Les enregistrements sont réellement anonymisés, dans le sens où ils sont présentés sans aucun contexte aux travailleurs indépendants, dont le seul rôle est de les transcrire, traduire, qualifier ou catégoriser, selon le projet. Et ils concernent en effet uniquement un petit nombre de cas : ceux pour lesquels le système n'arrive pas à comprendre la requête. Cela implique un certain nombre de situations (censées rester minoritaires) dans lesquelles la commande vocale a été activée par erreur : d'où les cas de figure cités plus haut.
Enfin, les utilisateurs sont techniquement prévenus que des données peuvent être collectées à des fins d'amélioration du service... mais sans préciser que des gens écouteront des enregistrements. Rien n'est faux, donc, mais les GAFAM ne sont pas tout à fait honnêtes non plus. A l'heure du RGPD, ces pratiques devraient être clarifiées.
L'envers du décor
Face à ces faits, il est important de faire la part des choses. Les articles de presse titrant que les GAFAM "écoutent vos conversations" font du sensationnalisme, car seule une petite partie des requêtes est traitée de la sorte, et il s'agit majoritairement d'enregistrements tronqués dont la durée se compte en secondes.
Mais les utilisateurs devraient être mieux informés de ce à quoi ils s'engagent en autorisant "la collecte de données anonymes à des fins d'amélioration du service", ou plutôt en la laissant autorisée par défaut. D'autant que ces analyses peuvent aussi avoir lieu sur leurs recherches écrites, comme précisé en amont, et ce depuis des années. Et que, même hors des situations croustillantes citées plus haut, il y a un aspect voyeuriste indéniable à l'écoute de bribes de conversations privées.

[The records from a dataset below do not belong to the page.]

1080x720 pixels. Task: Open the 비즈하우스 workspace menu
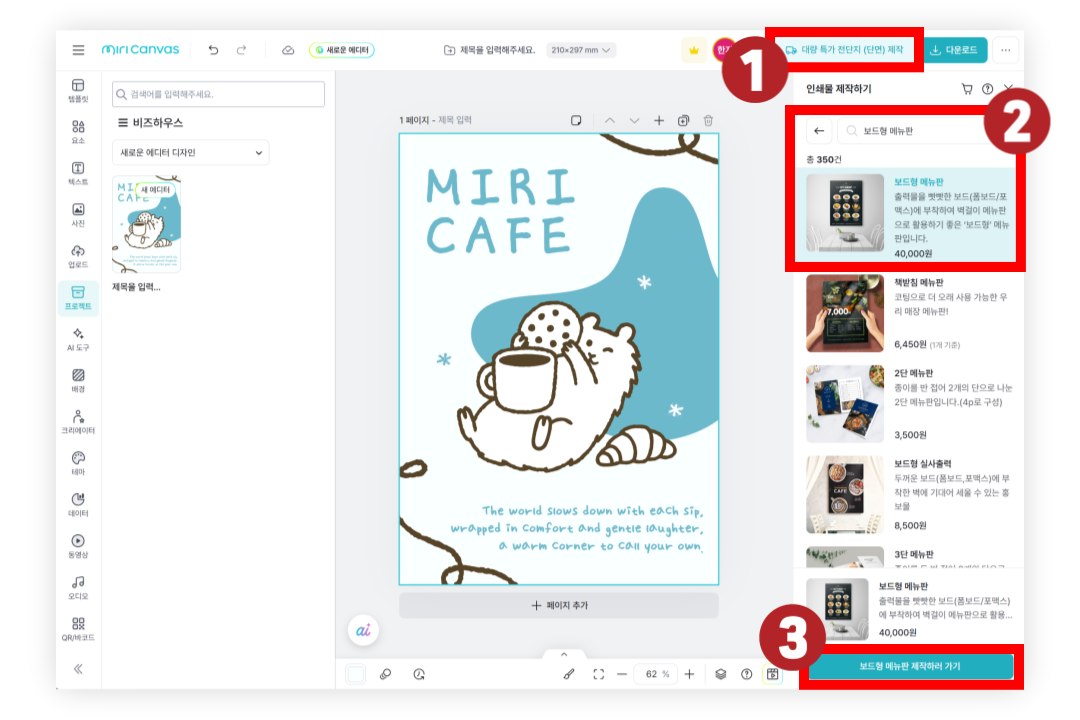pos(150,123)
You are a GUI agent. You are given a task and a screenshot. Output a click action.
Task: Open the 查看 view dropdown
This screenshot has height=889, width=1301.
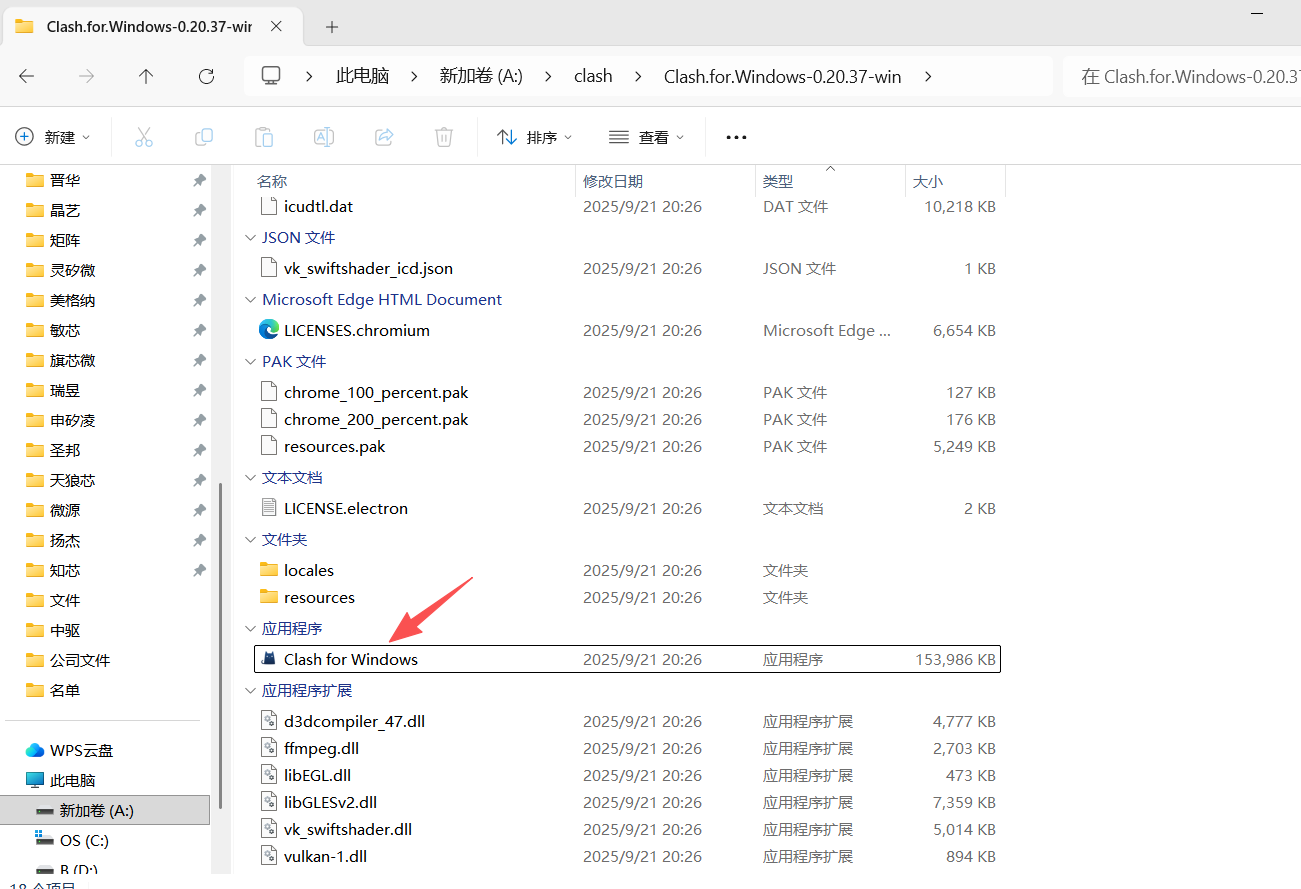(647, 137)
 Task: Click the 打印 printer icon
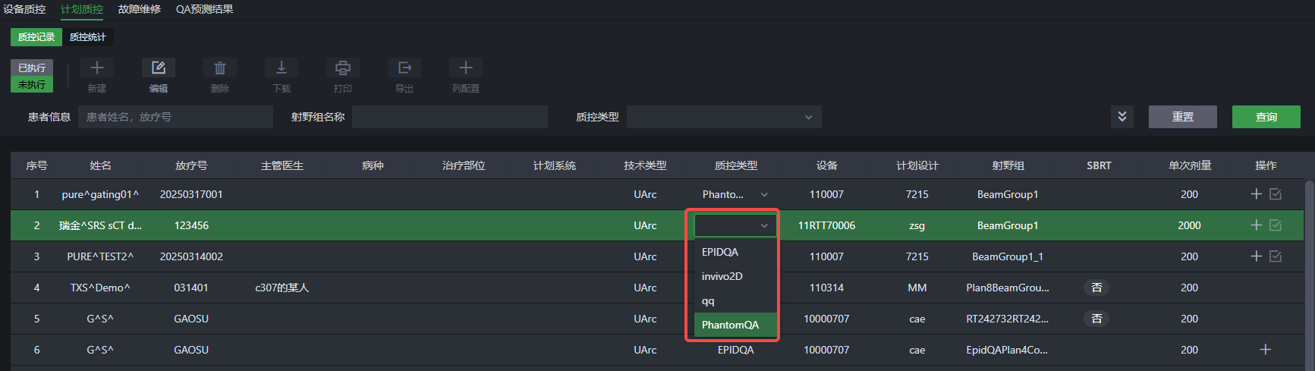[x=342, y=68]
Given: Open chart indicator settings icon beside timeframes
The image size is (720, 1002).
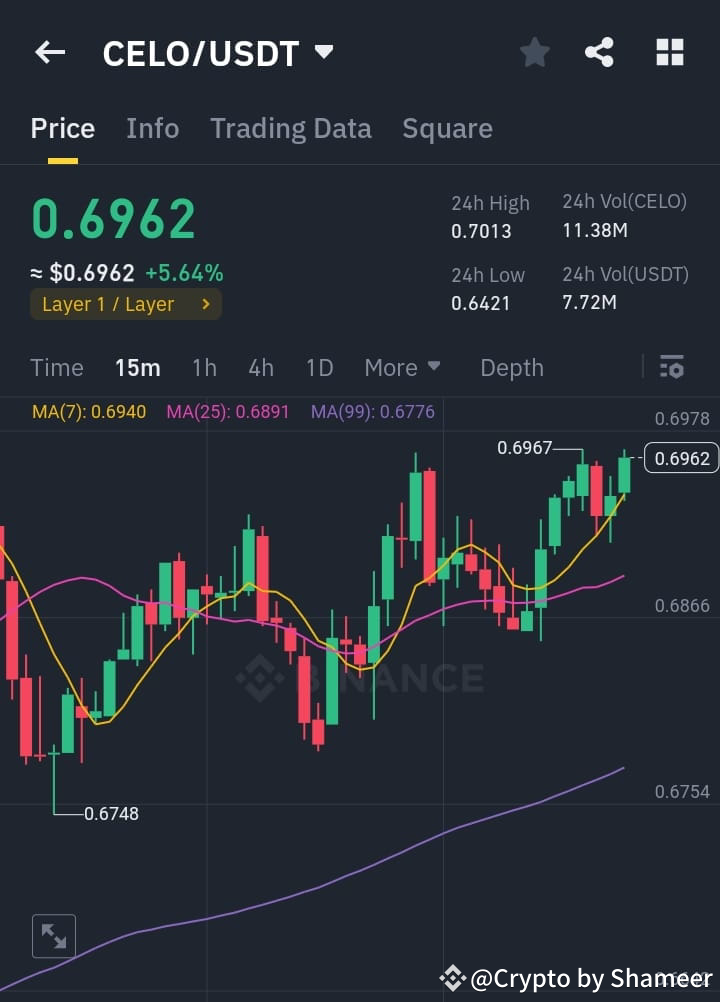Looking at the screenshot, I should coord(671,367).
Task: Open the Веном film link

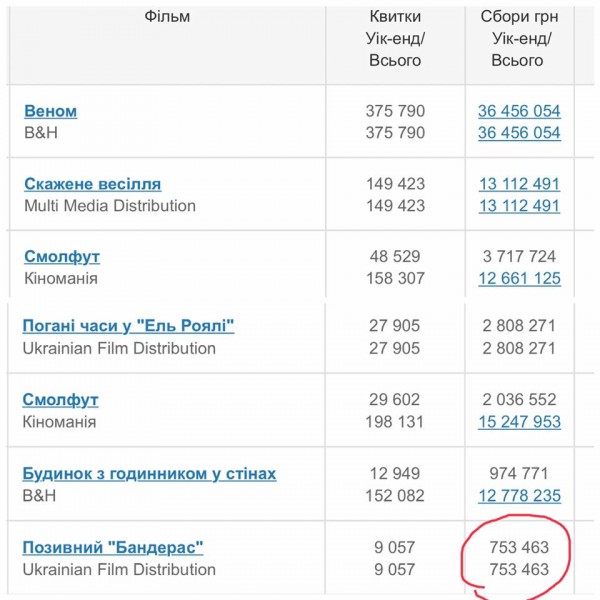Action: 51,111
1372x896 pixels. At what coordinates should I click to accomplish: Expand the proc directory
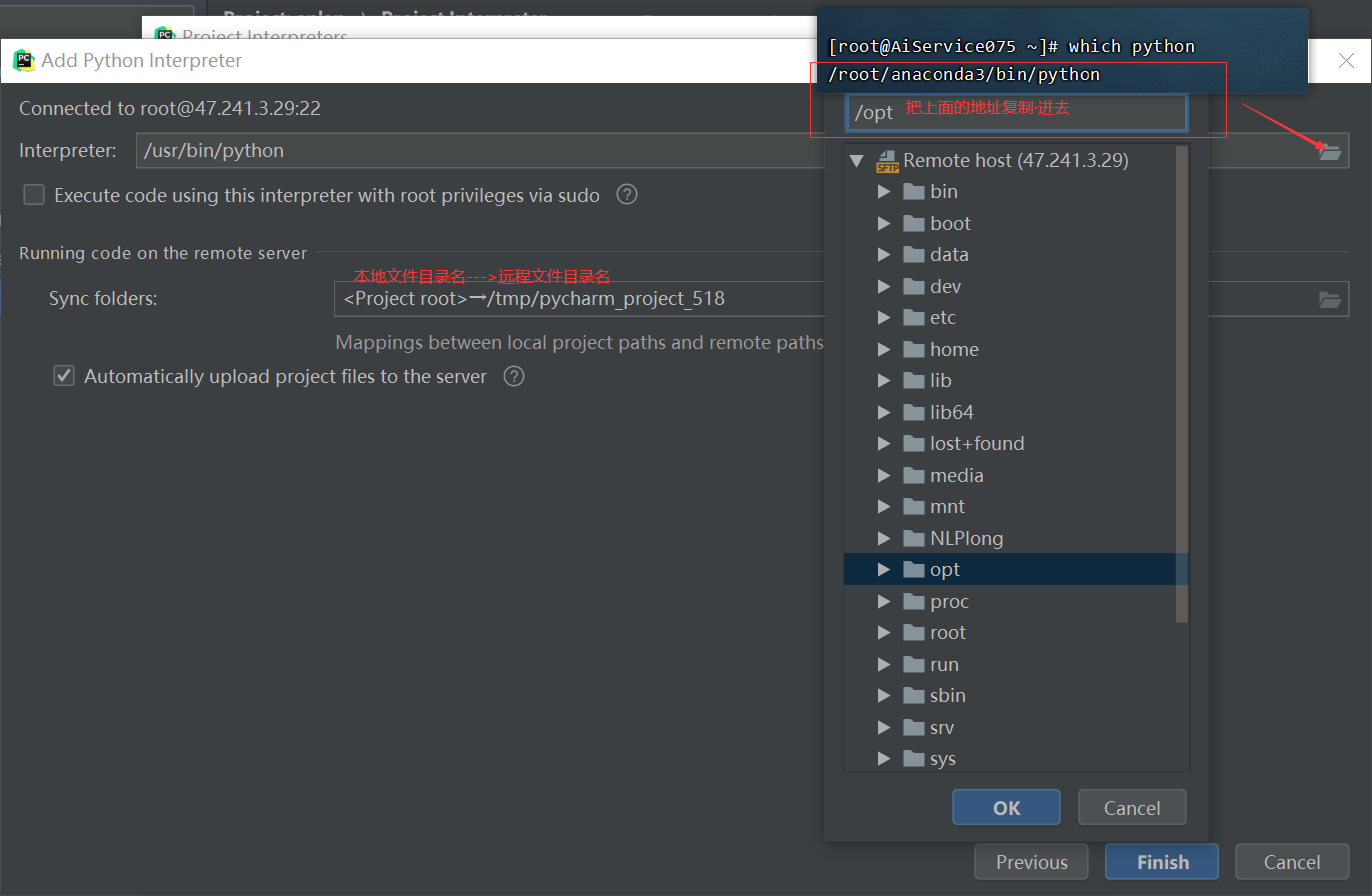(x=884, y=600)
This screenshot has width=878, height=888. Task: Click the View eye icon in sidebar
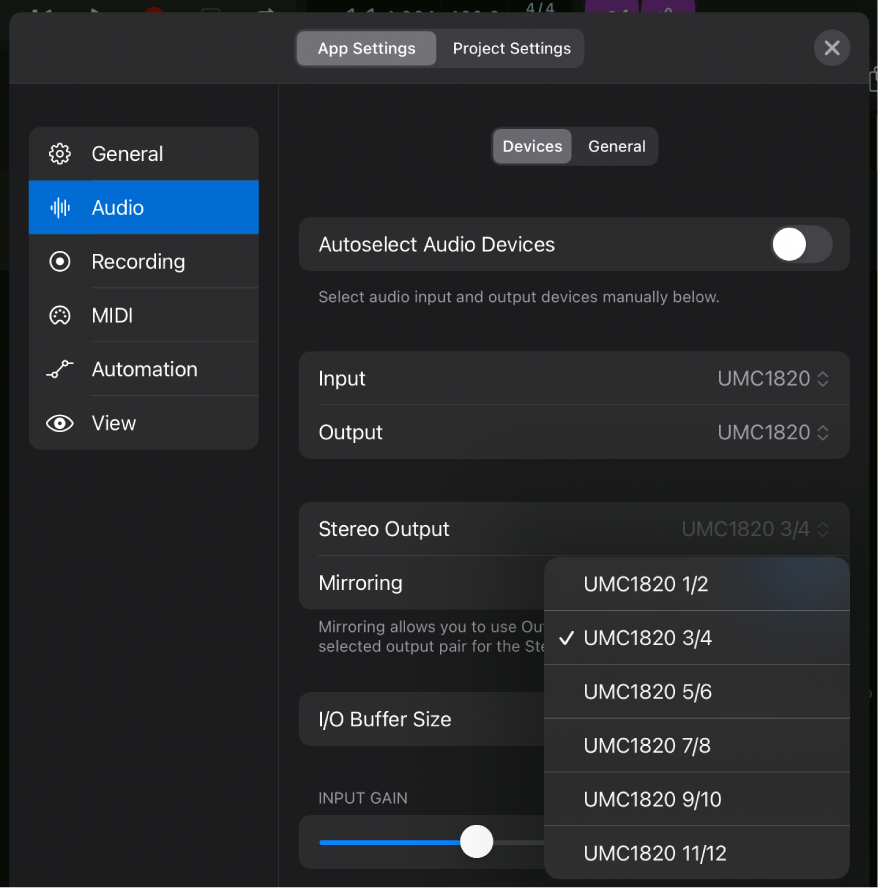point(59,423)
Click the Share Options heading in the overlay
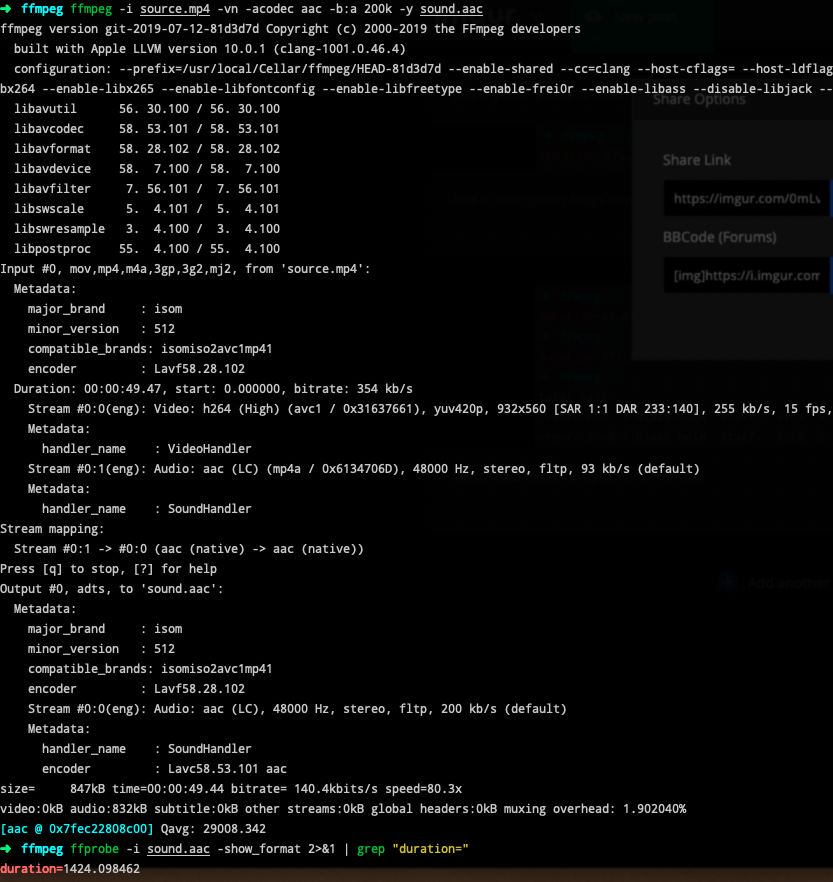 (x=699, y=100)
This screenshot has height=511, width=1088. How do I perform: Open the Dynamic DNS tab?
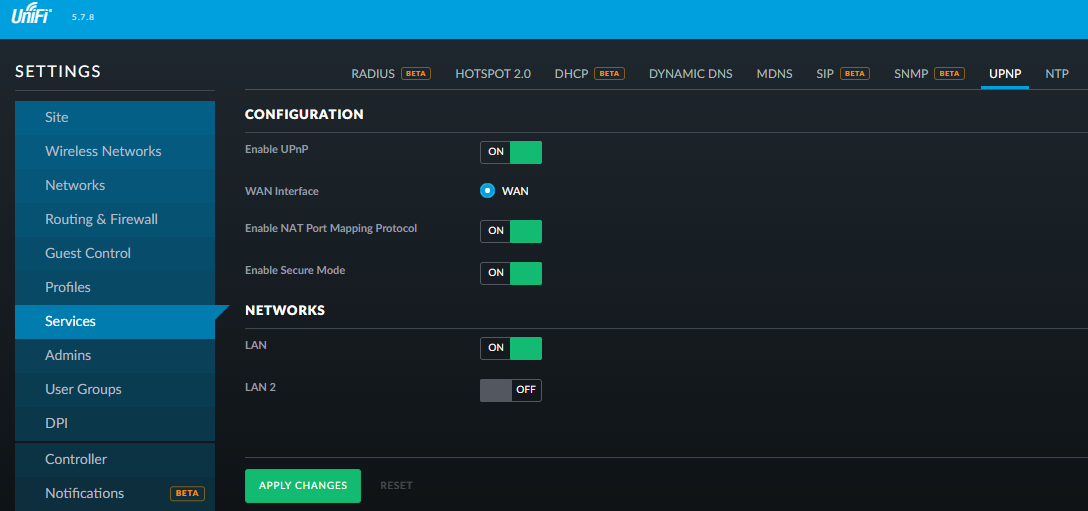[x=690, y=74]
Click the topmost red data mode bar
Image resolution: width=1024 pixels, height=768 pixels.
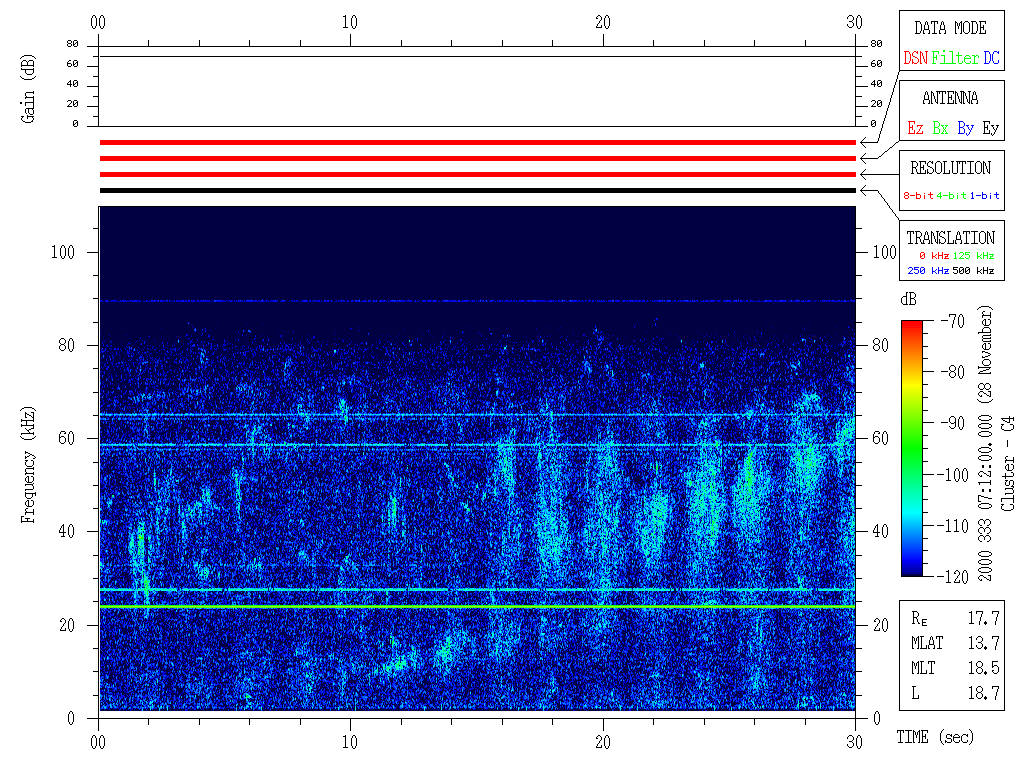tap(477, 142)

C'est aussi l'occasion de rappeler que si le domaine de l'intelligence artificielle a fait d'importants progrès ces dix dernières années, notamment grâce à l'évolution des GPUs pour l'apprentissage profond (deep learning), les outils que nous utilisons au quotidien dépendent encore très largement de l'intervention humaine. Et qu'il faut donc fermement dissocier ces logiciels pseudo-intelligents des êtres artificiels dotés d'une conscience propre qui peuplent les œuvres de science-fiction.